**Exercise objective:** Scan the records for the string "Click", then copy each line that has it.

**Extracted entries:**
[Start of Attachment]

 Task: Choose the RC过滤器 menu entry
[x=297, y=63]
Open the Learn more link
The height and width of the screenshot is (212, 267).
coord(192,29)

[End of Attachment]
[Start of Attachment]

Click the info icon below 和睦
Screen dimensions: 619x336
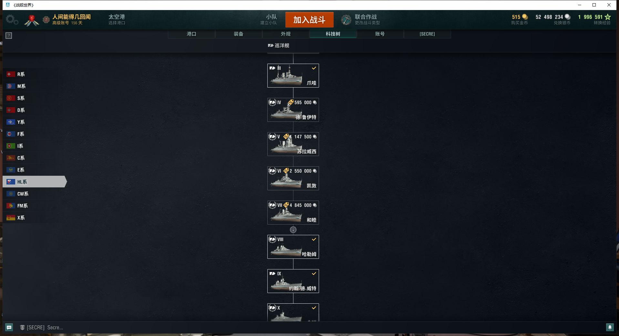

[End of Attachment]
[Start of Attachment]

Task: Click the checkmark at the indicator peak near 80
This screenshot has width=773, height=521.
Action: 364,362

[End of Attachment]

**Answer for this exercise:**
Click the info icon below 和睦
Task: Click the checkmark at the indicator peak near 80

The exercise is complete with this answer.